The fluorescence intensities of the Cy3 and Cy5 were measured using quantitative fluorescence microscopy using Leica SP inverted confocal imaging microscope equipped with a 63× 1.4 NA oil lens. At early time points in the assay, Cy5 labeling of surface Orai1 was apparent, and intracellular Orai1 gradually became Cy3 positive (Figure 3).
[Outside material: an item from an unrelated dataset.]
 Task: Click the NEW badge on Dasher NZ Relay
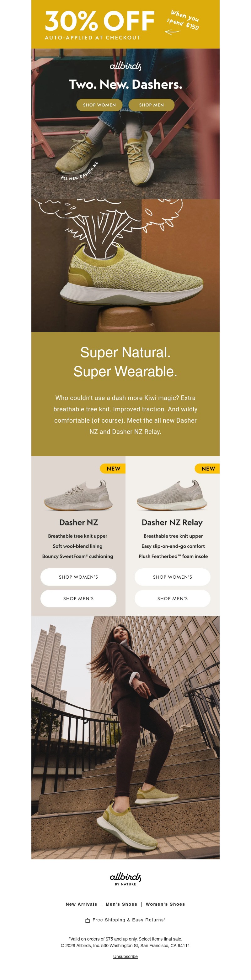tap(207, 469)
Figure 3. Representative images of CHO cells expressing YFP-HA-Orai1 and fed with anti-HA antibody. Cells showing YFP distribution and stained for surface and internal Orai1 using an anti-HA antibody followed by a Cy5- and Cy3-conjugated secondary antibodies. Surface staining (Cy5 signal) is indicated by arrows and internal staining (Cy3) is represented by arrowheads. Scale bar, 5 μm.

Data analysis

Fluorescence of YFP, Cy5, and Cy3 was analyzed using ImageJ software at the single-cell level. Non-transfected cells (no YFP expression) were used for background correction. YFP, Cy3, and Cy5 signals at single-cell level were determined using ImageJ measure intensity tool after individually selecting cells (oval selection tool). Intensity was measured for both the Cy3 and YFP channels to allow for ratio calculations. Similarly, the ratio of Cy5 over YFP fluorescence at the single-cell level was determined. Unlabeled cells that did not express YFP-HA-Orai1 were used for background correction. The HA-bound to surface YFP-HA-Orai1 is labeled with Cy5-conjugated anti-mouse IgG. Cy5 labeling is followed by staining with an anti-mouse IgG conjugated to Cy3. The initial staining with Cy5-anti-mouse IgG blocks all PM HA epitopes, thereby limiting Cy3 labeling to internal HA epitope on YFP-HA-Orai1. The (Cy3/YFP)_Internal/(Cy5/YFP)_Surface ratio was plotted over time and fitted with a linear regression function to yield a straight line, whose slope is proportional, but not equal, to the Orai1 endocytosis rate, because two different fluorophores are used (Figure 4). The endocytosis rate constant can be calculated from levels of surface and internal Orai1 and the exocytosis rate constant using the equation:

Orai1_Surface × Kendo = Orai1_Internal × Kex

These methods have been validated for characterization of Orai1 recycling kinetics with CHO cells and HEK293 cells in Machaca Lab (Hodeify et al., 2015). A similar method was used by McGraw lab to successfully characterize GLUT4 transporter endocytosis (Karylowski et al., 2004; Blot and McGraw, 2008).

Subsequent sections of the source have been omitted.